The significance of forward progress with stem cells is due mainly to the vast variety of potential uses. The key to the utility of embryonic stem cells is that they are pluripotent; they are blank slates that can become any type of cell in the body. This could lead to the development of treatments for many of the diseases and problems that plague us; however, the cells are not easy to produce and control.
In order to avoid ethical pitfalls, it has become common practice to use human-induced pluripotent (iPS) cells. These are adult cells that are made to mimic naturally pluripotent cells. The BIONATES labs have been working diligently to find a better way to produce iPS stem cells and push them to become neural cells. The previous method used mouse embryonic fibroblasts (MEFs) to culture the cells, but this process required certain expertise, and the results are not always consistent. The benefits of an easy-to-use, highly repeatable method were obvious.
The Ashton lab is led by Randolph Ashton, assistant professor of biomedical engineering, and was one of the four BIONATES labs involved. Ashton’s lab in particular led the effort for the development of a new procedure. Ashton and Ethan Lippmann, a postdoctoral fellow working in the Ashton lab, co-authored a paper on the use of a new chemical process with an altered culture medium. The process is exactly what stem cell researchers have wished for, providing an easy, fast and consistent way to produce iPS stem cells and force them to become neural cells with 100% certainty. “You can buy everything you need off the shelf, so if people want to do this in their own labs, they don’t have to learn some crazy new expertise. They can read the protocol, they can buy everything, and they can do it,” Lippmann says. This means that both researchers and people working in industry will be able to produce the cells with equal success.
Stem cells are notorious for both their ethical issues and difficulty of production. The creation of IPS cells has addressed the ethical concerns, and this process, which lessens the difficulty, means that there are few excuses holding back stem cell applications in medicine.
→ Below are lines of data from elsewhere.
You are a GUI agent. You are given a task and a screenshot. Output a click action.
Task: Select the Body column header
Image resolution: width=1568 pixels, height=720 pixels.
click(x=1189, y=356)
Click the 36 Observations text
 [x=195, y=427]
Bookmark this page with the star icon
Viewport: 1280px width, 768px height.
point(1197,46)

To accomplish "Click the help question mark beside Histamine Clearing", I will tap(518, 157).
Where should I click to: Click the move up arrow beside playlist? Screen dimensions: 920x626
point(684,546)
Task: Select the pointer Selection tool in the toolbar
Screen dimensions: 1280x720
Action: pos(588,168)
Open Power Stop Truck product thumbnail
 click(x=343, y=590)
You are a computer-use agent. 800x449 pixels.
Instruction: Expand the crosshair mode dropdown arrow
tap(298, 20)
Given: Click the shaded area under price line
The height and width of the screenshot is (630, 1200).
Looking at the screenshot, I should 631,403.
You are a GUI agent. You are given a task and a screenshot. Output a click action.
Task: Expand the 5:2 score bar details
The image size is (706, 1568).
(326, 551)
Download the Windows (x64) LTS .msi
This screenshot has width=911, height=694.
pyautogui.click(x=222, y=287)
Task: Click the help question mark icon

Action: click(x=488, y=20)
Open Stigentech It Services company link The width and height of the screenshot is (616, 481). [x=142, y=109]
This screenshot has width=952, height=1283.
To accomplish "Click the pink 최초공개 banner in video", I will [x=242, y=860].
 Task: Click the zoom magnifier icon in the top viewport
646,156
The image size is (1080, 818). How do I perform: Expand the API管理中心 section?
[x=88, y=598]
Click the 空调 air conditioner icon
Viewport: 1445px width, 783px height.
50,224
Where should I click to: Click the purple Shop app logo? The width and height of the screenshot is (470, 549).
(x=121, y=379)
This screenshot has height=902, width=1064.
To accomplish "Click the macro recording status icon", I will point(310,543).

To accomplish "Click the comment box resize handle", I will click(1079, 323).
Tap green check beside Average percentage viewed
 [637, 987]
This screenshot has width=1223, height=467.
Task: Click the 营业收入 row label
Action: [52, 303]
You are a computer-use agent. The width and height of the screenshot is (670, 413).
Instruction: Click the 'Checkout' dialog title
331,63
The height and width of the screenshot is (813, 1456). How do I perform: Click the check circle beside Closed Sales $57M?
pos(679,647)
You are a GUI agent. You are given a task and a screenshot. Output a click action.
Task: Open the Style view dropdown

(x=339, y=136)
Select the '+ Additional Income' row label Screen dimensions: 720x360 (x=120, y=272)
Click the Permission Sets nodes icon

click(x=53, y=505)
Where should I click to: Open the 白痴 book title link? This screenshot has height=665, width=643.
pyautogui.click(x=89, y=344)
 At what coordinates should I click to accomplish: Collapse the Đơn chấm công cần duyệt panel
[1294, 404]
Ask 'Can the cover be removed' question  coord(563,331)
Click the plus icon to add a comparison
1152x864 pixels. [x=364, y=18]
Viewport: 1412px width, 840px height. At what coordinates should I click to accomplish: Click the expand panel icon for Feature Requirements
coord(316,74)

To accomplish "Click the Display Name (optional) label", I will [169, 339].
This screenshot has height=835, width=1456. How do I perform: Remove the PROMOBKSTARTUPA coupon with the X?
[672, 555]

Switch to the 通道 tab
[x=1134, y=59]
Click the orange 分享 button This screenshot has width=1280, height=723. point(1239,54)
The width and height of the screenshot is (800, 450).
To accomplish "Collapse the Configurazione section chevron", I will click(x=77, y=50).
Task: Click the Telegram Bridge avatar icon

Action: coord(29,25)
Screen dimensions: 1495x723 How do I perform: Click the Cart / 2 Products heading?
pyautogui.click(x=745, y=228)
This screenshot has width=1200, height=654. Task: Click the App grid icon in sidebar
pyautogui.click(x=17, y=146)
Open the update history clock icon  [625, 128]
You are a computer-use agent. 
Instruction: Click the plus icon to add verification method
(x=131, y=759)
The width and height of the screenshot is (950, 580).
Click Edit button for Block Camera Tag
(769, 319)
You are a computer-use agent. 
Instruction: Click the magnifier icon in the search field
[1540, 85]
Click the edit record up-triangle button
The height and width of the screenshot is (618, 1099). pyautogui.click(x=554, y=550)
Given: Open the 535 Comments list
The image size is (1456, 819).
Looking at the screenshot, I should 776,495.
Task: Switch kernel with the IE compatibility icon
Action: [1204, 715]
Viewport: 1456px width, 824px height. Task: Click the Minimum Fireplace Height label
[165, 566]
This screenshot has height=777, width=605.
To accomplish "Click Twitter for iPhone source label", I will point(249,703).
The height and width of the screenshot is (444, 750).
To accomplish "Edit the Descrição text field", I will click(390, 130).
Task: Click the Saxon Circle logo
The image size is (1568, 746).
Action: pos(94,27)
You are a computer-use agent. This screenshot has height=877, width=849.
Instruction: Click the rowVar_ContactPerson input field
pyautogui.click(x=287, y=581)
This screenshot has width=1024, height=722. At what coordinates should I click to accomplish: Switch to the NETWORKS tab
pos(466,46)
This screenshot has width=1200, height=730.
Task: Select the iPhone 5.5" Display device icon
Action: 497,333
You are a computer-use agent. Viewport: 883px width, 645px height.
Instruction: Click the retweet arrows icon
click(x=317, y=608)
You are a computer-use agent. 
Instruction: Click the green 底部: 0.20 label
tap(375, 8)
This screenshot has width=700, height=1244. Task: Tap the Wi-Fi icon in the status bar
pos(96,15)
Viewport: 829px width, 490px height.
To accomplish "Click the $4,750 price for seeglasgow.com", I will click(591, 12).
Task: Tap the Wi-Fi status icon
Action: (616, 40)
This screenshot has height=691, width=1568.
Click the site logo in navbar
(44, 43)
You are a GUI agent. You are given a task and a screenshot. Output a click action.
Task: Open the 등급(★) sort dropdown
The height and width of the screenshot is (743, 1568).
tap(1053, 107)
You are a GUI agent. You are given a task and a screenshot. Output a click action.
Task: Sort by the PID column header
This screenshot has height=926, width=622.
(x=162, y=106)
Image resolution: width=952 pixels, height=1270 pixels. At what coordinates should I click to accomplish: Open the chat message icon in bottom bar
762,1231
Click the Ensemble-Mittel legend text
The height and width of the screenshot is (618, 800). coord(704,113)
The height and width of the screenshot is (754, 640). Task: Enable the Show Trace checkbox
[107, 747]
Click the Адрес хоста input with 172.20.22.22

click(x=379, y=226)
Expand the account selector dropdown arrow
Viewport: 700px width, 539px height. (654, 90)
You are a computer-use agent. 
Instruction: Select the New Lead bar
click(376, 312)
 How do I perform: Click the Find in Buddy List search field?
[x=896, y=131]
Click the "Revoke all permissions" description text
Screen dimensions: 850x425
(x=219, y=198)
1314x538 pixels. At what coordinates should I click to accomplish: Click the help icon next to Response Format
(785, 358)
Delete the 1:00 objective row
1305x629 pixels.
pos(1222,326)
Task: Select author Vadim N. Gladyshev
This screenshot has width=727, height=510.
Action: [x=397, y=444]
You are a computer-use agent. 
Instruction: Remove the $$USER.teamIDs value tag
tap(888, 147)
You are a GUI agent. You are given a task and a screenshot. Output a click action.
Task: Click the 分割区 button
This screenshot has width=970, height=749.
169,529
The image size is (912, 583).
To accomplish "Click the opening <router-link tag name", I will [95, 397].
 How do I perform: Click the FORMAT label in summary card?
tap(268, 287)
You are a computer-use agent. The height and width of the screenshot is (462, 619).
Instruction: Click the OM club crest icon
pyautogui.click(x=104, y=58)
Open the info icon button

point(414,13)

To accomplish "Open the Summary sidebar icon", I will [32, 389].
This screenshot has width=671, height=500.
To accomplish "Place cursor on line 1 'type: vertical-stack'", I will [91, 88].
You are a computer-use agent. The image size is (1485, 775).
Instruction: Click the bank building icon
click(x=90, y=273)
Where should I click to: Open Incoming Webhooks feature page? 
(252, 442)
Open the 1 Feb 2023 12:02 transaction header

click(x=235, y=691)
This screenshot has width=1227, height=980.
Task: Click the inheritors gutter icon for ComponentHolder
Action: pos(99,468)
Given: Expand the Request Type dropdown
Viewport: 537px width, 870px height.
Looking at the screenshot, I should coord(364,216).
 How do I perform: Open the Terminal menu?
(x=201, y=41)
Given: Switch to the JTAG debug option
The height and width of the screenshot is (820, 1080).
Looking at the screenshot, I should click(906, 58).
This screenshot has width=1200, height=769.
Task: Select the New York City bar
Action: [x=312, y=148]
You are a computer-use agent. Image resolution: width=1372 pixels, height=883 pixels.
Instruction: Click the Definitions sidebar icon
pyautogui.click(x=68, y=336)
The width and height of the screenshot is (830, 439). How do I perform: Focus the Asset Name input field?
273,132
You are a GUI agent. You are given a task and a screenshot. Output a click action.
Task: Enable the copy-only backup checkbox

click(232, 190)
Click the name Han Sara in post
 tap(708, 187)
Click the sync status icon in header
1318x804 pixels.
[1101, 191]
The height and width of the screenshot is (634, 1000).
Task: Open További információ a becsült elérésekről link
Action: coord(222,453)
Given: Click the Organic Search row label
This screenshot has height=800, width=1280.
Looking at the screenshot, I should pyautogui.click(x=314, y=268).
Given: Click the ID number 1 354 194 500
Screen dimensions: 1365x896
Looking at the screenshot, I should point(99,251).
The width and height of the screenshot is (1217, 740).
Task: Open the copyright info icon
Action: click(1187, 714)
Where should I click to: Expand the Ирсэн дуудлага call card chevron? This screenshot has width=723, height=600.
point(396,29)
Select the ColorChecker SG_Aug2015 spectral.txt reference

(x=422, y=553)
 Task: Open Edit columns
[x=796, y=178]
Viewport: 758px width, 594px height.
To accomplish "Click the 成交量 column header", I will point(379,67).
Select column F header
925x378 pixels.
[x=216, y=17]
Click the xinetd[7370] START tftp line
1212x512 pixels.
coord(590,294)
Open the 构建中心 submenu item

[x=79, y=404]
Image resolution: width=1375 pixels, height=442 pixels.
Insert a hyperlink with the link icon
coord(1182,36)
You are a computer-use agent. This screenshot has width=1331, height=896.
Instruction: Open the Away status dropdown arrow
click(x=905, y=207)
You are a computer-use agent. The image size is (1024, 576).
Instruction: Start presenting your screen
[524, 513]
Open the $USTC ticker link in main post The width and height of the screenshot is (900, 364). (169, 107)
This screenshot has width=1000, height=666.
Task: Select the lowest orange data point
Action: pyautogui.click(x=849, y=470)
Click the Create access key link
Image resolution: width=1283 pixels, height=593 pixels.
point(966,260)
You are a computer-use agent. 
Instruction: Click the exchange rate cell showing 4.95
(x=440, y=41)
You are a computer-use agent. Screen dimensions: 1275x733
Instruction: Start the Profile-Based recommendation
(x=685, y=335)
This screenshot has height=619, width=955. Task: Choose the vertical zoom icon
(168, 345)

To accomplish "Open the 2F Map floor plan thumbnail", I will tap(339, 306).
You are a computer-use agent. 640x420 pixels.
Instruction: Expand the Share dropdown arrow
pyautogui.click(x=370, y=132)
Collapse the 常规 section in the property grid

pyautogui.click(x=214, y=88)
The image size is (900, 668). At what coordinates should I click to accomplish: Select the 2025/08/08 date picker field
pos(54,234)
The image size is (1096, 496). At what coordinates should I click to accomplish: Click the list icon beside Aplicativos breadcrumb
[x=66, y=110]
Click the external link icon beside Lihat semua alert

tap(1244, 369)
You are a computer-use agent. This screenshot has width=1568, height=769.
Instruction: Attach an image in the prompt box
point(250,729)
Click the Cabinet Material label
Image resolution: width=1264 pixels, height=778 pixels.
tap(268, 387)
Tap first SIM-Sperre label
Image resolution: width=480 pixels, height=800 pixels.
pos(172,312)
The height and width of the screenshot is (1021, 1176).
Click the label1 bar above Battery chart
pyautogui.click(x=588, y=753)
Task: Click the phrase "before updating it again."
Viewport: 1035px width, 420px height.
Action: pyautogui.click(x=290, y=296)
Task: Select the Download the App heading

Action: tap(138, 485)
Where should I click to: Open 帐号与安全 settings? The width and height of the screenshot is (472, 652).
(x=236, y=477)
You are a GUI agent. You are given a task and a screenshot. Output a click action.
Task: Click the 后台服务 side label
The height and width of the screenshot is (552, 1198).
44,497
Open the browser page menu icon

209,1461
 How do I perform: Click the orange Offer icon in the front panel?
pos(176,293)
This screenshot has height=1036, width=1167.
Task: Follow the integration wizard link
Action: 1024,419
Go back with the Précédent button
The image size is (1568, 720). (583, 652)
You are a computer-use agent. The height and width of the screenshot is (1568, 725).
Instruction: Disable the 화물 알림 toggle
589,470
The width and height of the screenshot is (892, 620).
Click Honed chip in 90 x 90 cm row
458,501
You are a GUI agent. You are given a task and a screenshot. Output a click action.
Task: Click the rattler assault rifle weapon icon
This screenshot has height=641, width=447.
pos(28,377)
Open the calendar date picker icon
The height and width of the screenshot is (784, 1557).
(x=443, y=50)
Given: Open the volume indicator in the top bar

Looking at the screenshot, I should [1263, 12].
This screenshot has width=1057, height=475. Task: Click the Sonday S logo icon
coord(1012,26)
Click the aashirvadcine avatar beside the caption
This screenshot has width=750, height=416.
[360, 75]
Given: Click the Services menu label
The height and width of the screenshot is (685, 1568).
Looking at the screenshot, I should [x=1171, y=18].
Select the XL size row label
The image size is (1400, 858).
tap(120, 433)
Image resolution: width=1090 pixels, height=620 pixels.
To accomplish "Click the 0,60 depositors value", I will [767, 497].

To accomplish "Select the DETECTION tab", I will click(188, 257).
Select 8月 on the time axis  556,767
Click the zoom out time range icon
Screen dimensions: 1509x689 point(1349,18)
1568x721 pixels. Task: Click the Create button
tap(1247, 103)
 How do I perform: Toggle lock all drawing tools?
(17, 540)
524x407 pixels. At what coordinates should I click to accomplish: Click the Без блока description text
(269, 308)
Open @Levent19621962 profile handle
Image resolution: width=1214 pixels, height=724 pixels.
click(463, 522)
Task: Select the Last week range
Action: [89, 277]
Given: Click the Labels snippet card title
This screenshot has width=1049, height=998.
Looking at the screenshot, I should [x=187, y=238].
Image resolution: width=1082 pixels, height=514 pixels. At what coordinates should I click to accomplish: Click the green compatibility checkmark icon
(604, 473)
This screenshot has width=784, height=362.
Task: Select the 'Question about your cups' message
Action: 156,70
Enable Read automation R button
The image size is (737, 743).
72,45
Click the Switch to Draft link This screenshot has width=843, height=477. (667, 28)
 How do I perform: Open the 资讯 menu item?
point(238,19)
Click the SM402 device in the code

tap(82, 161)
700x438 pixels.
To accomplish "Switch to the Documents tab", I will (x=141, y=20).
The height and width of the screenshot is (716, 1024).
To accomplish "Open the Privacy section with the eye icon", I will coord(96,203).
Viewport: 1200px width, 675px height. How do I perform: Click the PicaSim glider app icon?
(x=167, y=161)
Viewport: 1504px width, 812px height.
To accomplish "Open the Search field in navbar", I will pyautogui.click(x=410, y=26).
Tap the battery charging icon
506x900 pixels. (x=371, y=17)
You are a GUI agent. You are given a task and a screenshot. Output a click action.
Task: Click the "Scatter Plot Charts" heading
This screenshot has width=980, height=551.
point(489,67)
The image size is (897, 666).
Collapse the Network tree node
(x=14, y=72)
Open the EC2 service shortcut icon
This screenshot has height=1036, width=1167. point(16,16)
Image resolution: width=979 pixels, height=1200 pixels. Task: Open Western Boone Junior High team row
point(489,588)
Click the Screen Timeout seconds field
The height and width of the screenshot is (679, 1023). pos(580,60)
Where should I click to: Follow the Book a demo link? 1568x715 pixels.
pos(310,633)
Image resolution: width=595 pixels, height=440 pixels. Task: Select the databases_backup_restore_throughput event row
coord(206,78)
Most stem cell researchers at UW-Madison have already begun using this process. Lippmann is now looking for ways to further direct these neural stem cells to different phenotypes. Each different phenotype has a different purpose, and by utilizing certain inputs, useful cells can be developed for desired applications.
The rest of the researchers at UW-Madison are still transitioning, some reluctant to leave old methods behind. “I think we’ll start to see a push on this campus for people to adopt this methodology,” Lippmann says. The hope is that, in time, the cultural stigma around stem cells in the rest of the nation will decrease, and this method will become standard for research. Stem cell science will only see increases in productivity, and with the current momentum of the BIONATES labs, who knows what they will discover next? UW-Madison students may feel stuck in never-ending studies, but stem cell research is moving full-speed ahead.